## EXERCISE
Omitting all pictures, copy word for word the lines from the line containing "Given: Click the Paste partition toolbar icon" through the final line of the entries.

## SUPPLIED ENTRIES
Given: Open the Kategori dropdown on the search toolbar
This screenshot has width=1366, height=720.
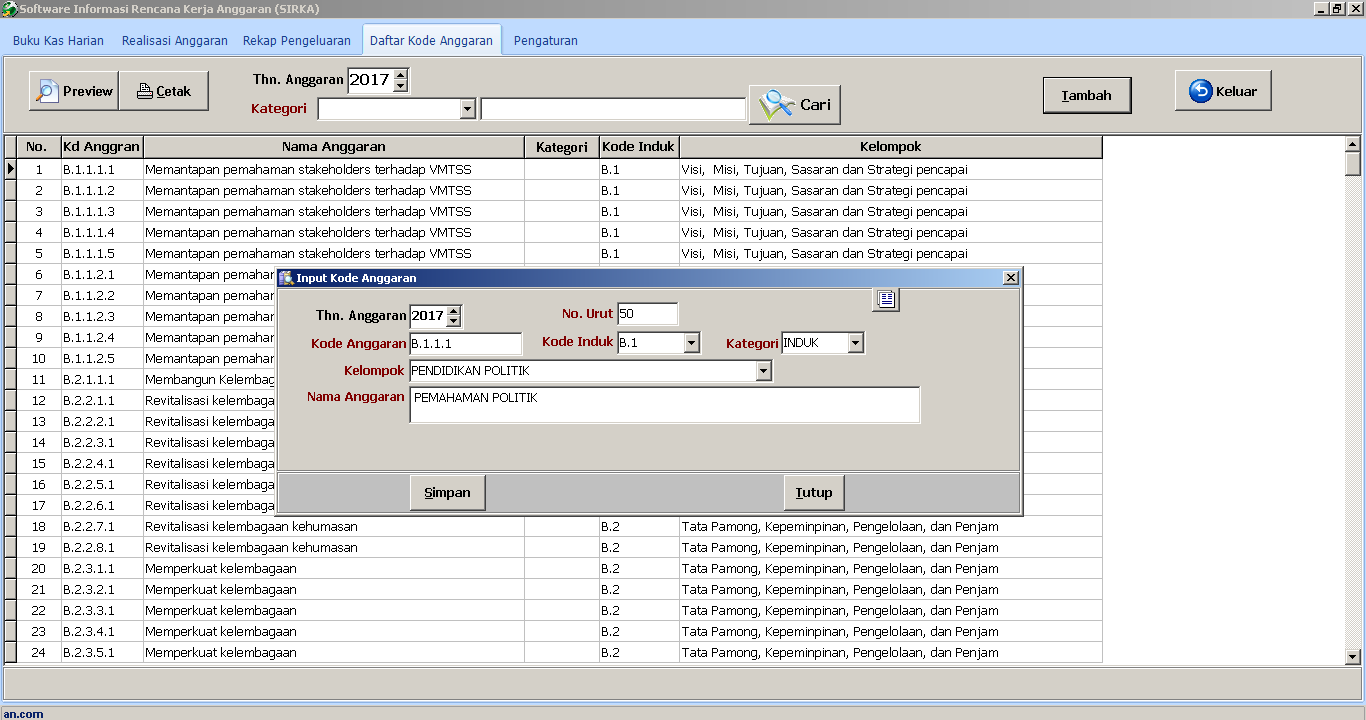Looking at the screenshot, I should 466,108.
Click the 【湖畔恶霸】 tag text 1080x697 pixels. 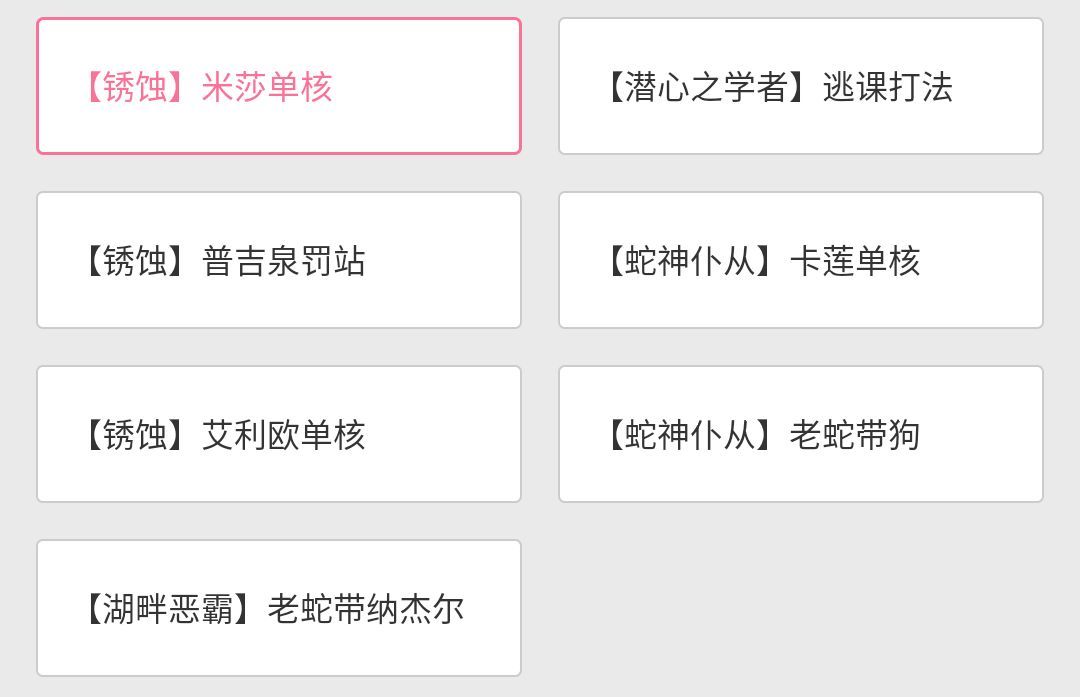point(168,609)
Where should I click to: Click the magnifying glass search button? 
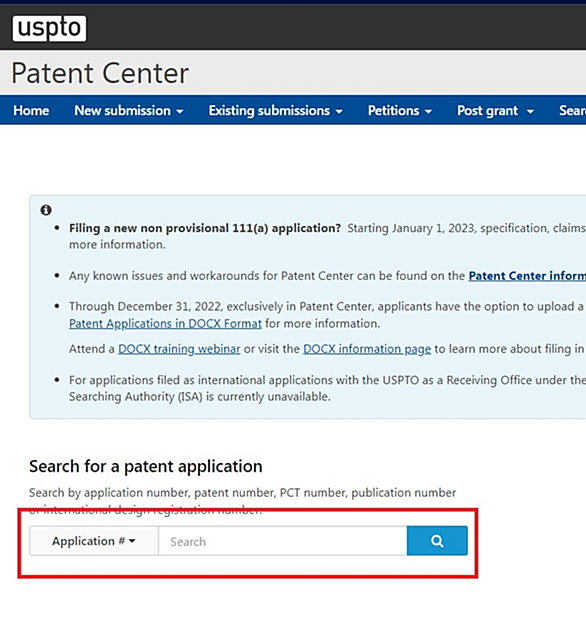[x=437, y=540]
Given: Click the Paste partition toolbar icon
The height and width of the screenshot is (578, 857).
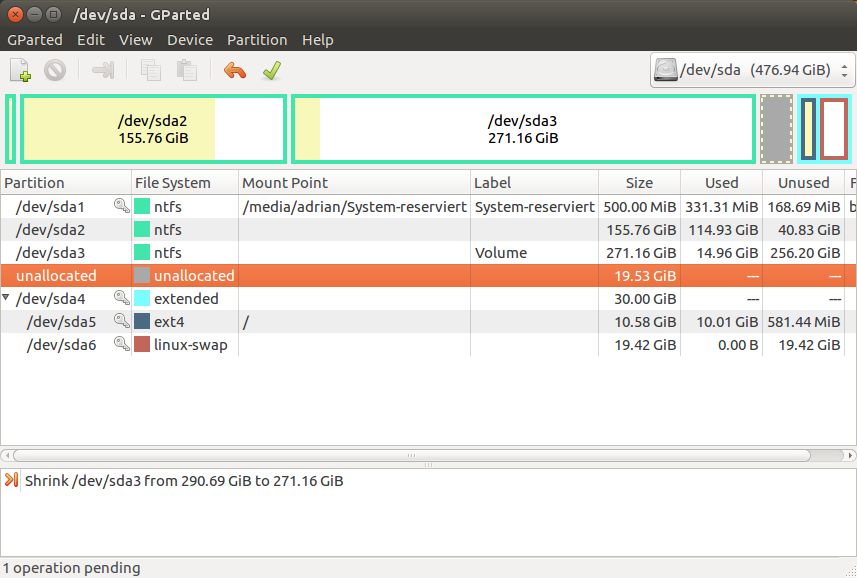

## REPLY TO THE EXERCISE
Given: Click the Paste partition toolbar icon
The height and width of the screenshot is (578, 857).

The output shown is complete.